図1. クラスター衛星の観測から再現された磁気圏界面電流層の時間発展(Hasegawa et al., 2004).黒線は再現された磁力線を,背景の色は紙面垂直方向の磁場成分を示す.白い矢印は,実際に観測されたプラズマ速度ベクトル.約30秒の間に磁気リコネクションが発達し,薄い電流層(a)(クラスター1号機によって観測された)が,圏界面を貫く磁力線を含む厚い電流層(b)(3号機によって観測された)へと変化した.

 

私は,最近発刊されたオープンアクセス誌(MEEP)の論文中で,過去約10年間の磁気圏境界研究をレヴューする機会を与えられた.まず,この十数年の間には,観測方法やデータ解析手法という技術的な側面において,大きな進展があった.その一つは,クラスター衛星が2000年に,テミス衛星が2007年に打上げられ,4機以上の衛星による編隊(あるいは多点)観測によって,宇宙プラズマ現象の時間変動と空間構造を分離することができるようになったことである.これと同期して,衛星データの解析手法も進化していった.例えば,宇宙プラズマ/磁場構造の二・三次元像をその場観測から再現する手法が開発され,磁気圏境界層を可視化できるようになった(図1).

次に,科学的な観点から,磁気圏境界研究の最近10年の発展を簡潔にまとめると,以下のようになる.
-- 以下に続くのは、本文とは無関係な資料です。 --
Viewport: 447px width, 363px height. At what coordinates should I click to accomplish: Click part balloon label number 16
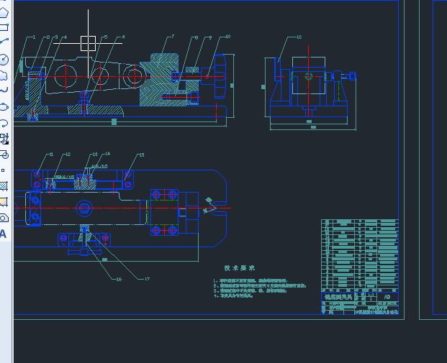click(119, 280)
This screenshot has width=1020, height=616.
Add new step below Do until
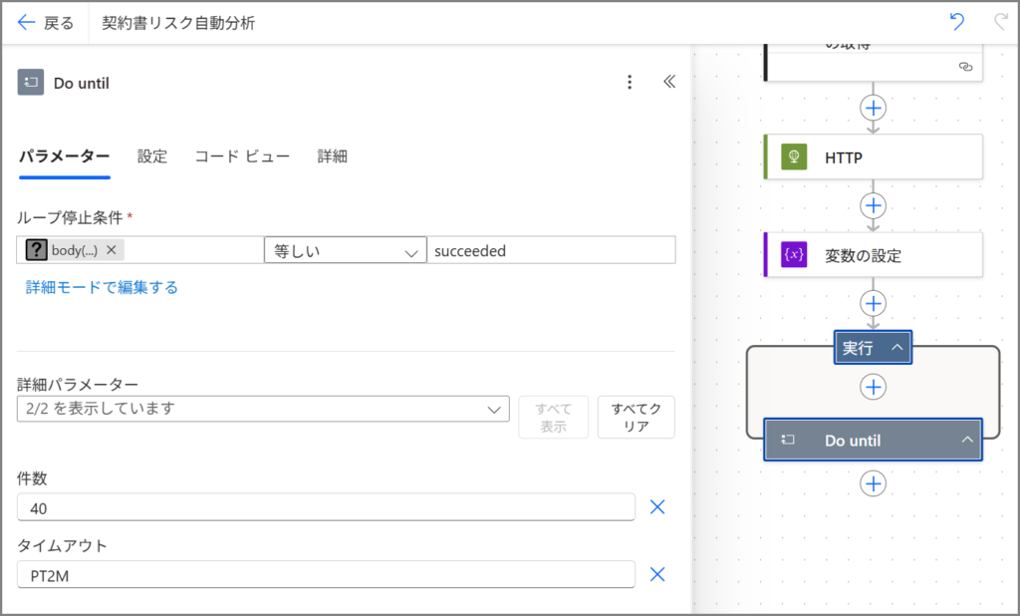pyautogui.click(x=874, y=483)
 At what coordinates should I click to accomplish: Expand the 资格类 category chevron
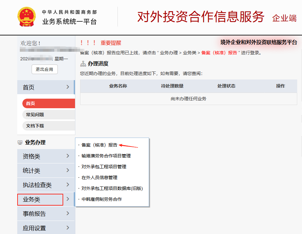[68, 156]
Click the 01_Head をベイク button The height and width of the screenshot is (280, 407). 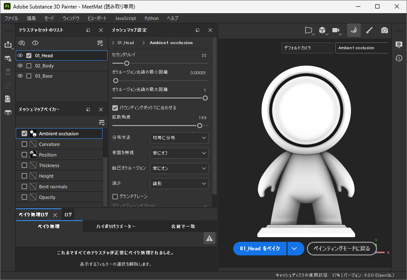tap(260, 248)
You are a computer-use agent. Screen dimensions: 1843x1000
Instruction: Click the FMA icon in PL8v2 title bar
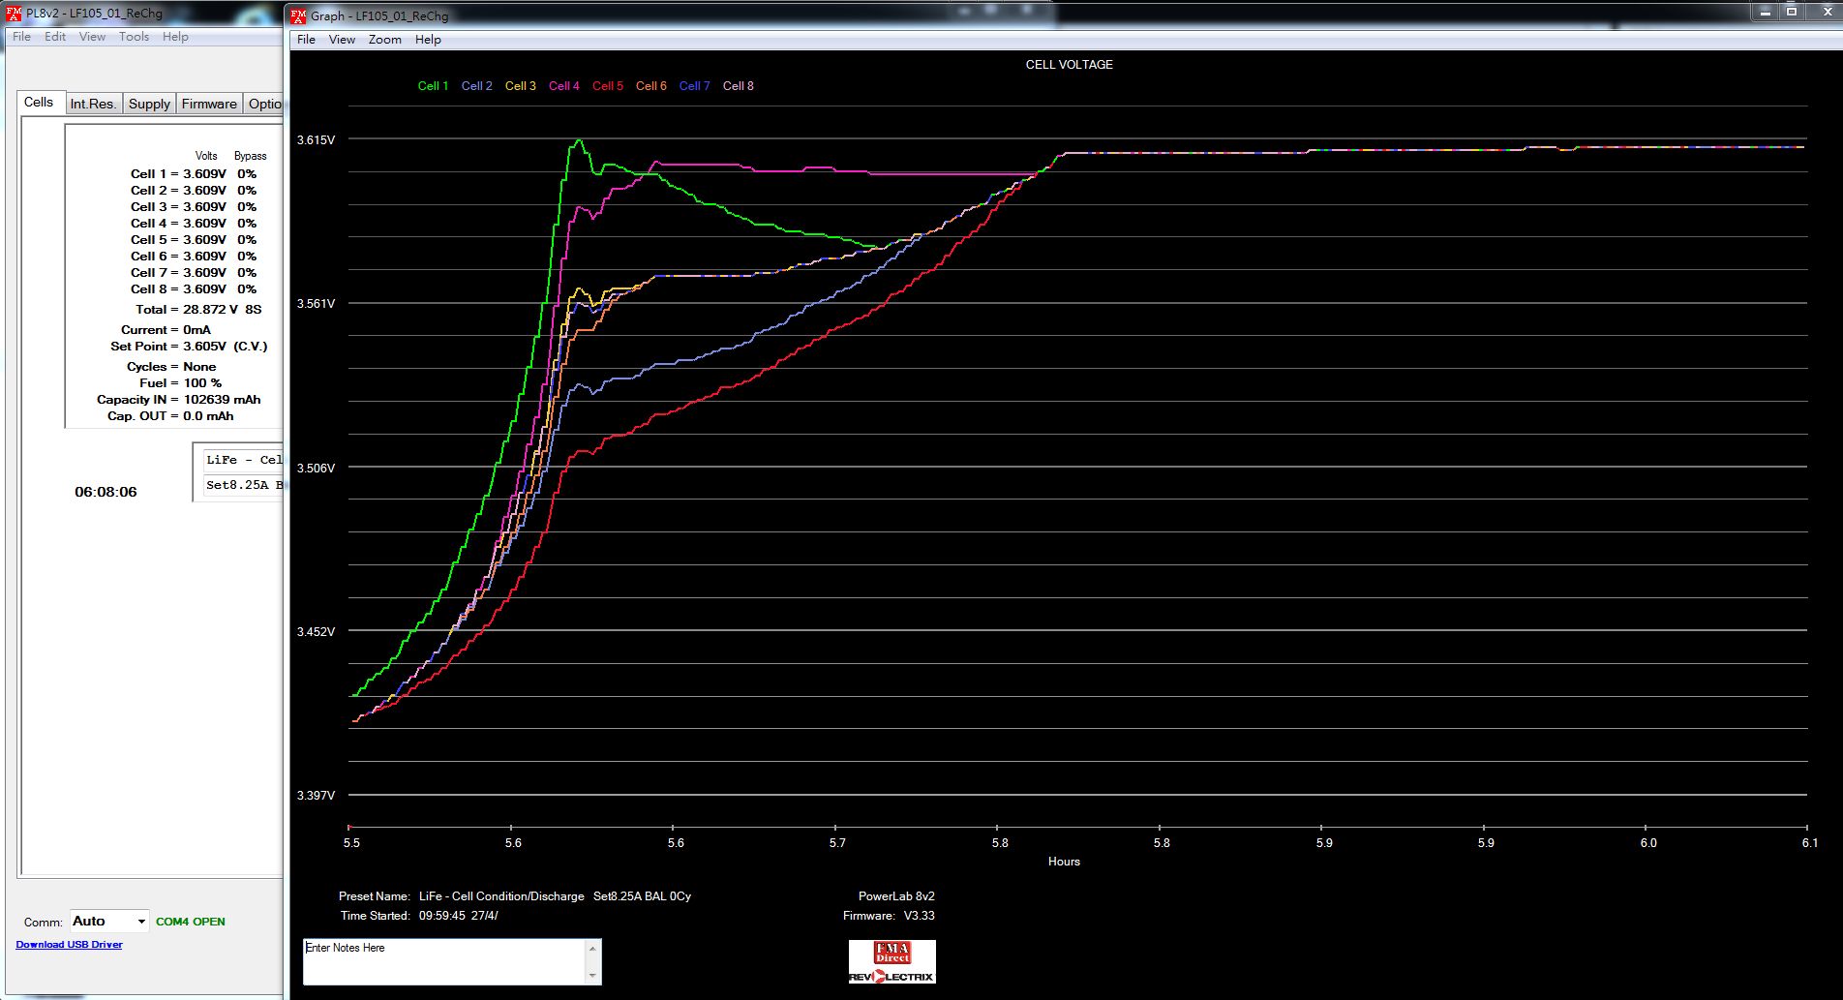coord(14,14)
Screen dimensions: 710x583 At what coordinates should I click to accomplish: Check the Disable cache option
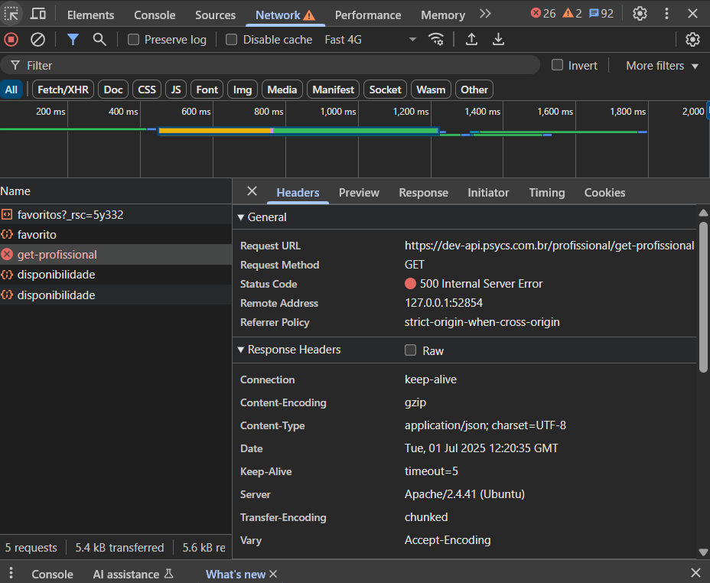click(x=232, y=40)

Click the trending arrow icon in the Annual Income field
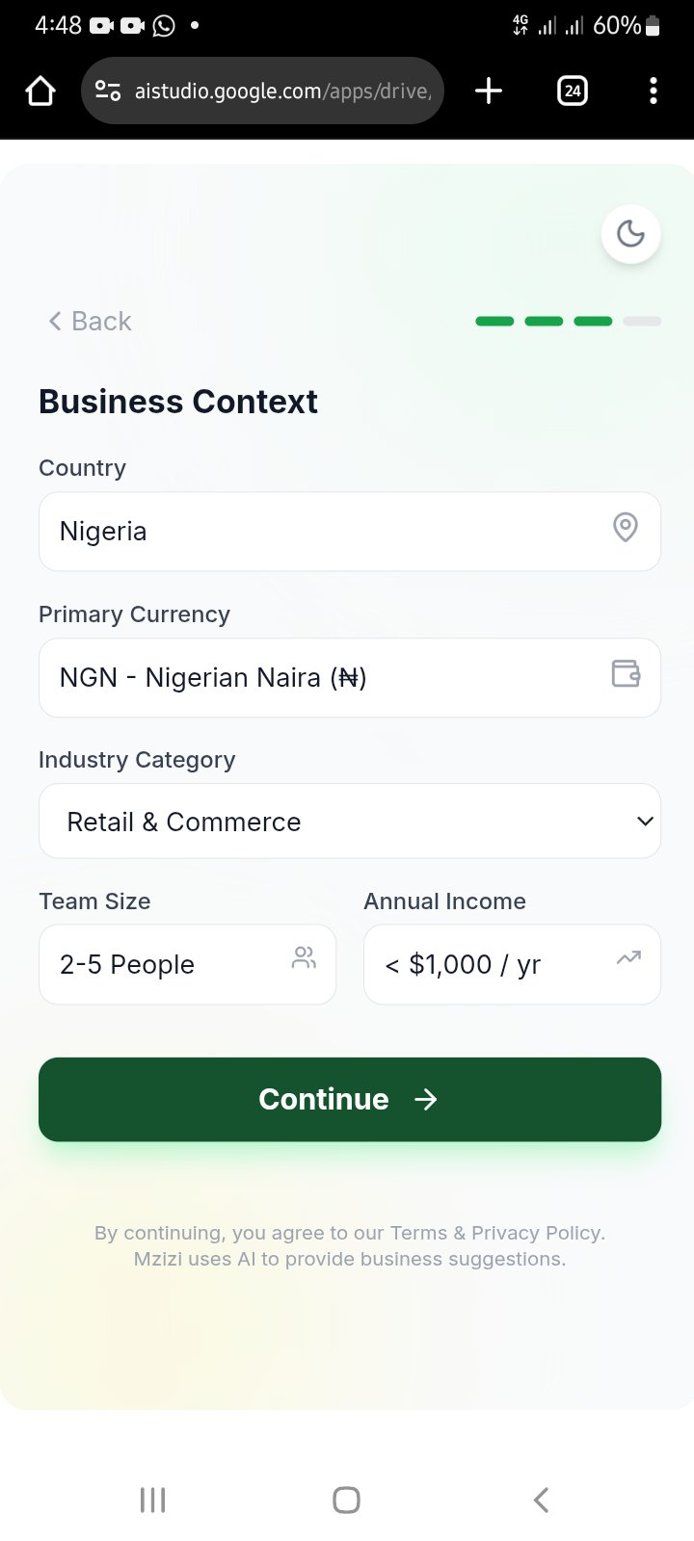tap(628, 957)
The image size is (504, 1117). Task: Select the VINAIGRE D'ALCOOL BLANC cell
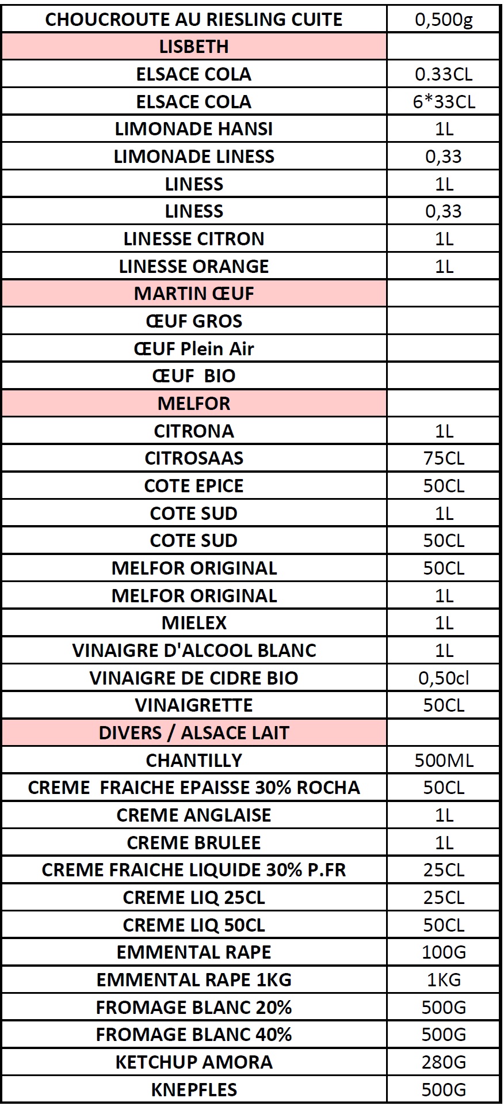[x=194, y=651]
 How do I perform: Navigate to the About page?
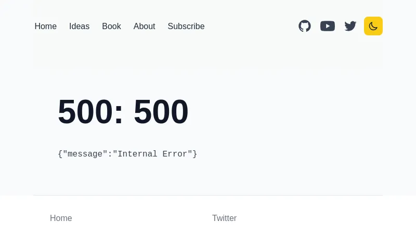click(144, 26)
1. 太陽風磁場が北向きの時に頻発する,高緯度磁気圏界面での磁気リコネクションの時間的ふるまいや太陽風プラズマ流入における重要性が明らかになった.

2. ケルビン・ヘルムホルツ不安定など,リコネクション以外の境界過程も実際に発動していることが判明し(図2),その無衝突プラズマ中,および太陽風と磁気圏の相互作用における役割を検証できるようになった.

 

図2. (a) ケルビン・ヘルムホルツ(KH)不安定によって発生する渦の模式図.黒線は渦の静止系でのプラズマ流線,背景の色は密度を示す.全圧(磁場圧とプラズマ圧の和)は,渦の中心で極小(低圧)となり,隣り合う渦と渦の間で極大(高圧)となる.(b-d) クラスター衛星1号機が磁気圏夕方側の境界層でKH渦列を観測した際に得られた,イオン密度,衛星の静止系でのイオン速度,全圧の時系列データ.模式図(a)から予想される通り,密度が急激に上昇した(衛星が磁気圏界面を横切って,磁気圏からシースへと出た)瞬間に,全圧が極大値をとっている(赤い点線).

 

こうした成果は,それ以前の主な研究対象が,南向きの太陽風磁場に伴って発生する現象や物理過程―特に,昼側低緯度磁気圏界面での磁気リコネクション―であった(Russell, 2000)ことと対照的である.これは,クラスターが極軌道衛星であり,低緯度だけでなく高緯度の磁気圏や境界層の観測を可能にしたことにも一因がある.磁気嵐や爆発的なオーロラを伴うサブストームなど,磁気圏の活動現象の多くは太陽風磁場が南向きの時に発生しているが,太陽風磁場が北向きの時の比較的静穏な磁気圏は,それらの活動現象が起こる下地となっていることを意識すべきである.その意味で,太陽風磁場が北向きの時の磁気圏境界層の様相が明らかになってきたことは,過去十数年間の大きな成果の一つであると言えるだろう.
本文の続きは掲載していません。